Сто миллионов лет и один день
Шрифт:
Я по привычке зову их «итальянцы», хотя с 1860 года эти люди — французы, мэр трижды повторил мне это с моего приезда, — «истинные французы, профессоре», тыча патриотическим пальцем в трехцветную перевязь шарфа. И отнюдь не утратили связи с родной почвой. Посмотришь на них — и сразу понимаешь: их родина — камень. От него такая кожа, руки, пыль на волосах. Камень дает им жизнь, и камень убивает. Прежде, чем стать каменщиком, плотником, обманутым мужем, прежде, чем стать разбойником, богачом или бедняком, — здесь становятся альпинистами. Чему тут удивляться? С первых шагов дитя этих долин наталкивается на стены. Надо уметь карабкаться вверх, другой дороги нету.
Франция, Италия — какая разница. Это всего лишь слова из лексикона мальчишек, которые гоняют мячики по большой карте и собачатся
Под моим окном в тени стены крутится щенок, пытаясь догнать свой хвост. Он еще не знает, что поймать хвост не удастся, до него это пытались делать другие — и сдались. Я знаю этого щенка, губы сами складываются, чтобы его окликнуть, — но нет, конечно, на дворе 16 июля 1954 года и Корка уже сорок лет как мертв.

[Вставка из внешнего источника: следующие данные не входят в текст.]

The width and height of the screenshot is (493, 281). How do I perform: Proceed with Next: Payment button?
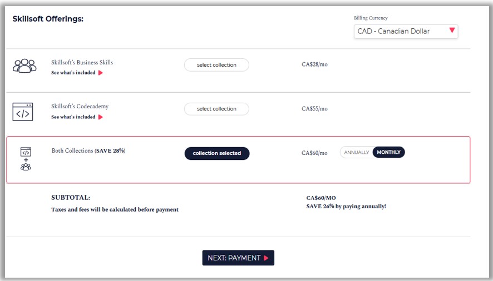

Неделю назад я закрыл дверь своей квартиры, я говорю «своей» по привычке, квартира уже не моя. Я поднялся к госпоже Мицлер на седьмой этаж и объявил ей, что да, решено, уезжаю. Куда же вы? Не имеет значения, мадам Мицлер, главное, я не смогу больше по пятницам поднимать вам покупки, не буду отдавать вам вещи в починку, ловить вашего кота, когда вы забудете закрыть окно, предупреждать, что у вас на кухне переливается раковина и заливает мне потолок. А вы вернетесь? А как же, мадам Мицлер, непременно вернусь, только не сюда, а в район побогаче, даже, может, в квартиру с лепным потолком. В ее туманных глазах я прочел смесь грусти и восхищения. Мадам Мицлер умела распознать человека, который берет судьбу за рога.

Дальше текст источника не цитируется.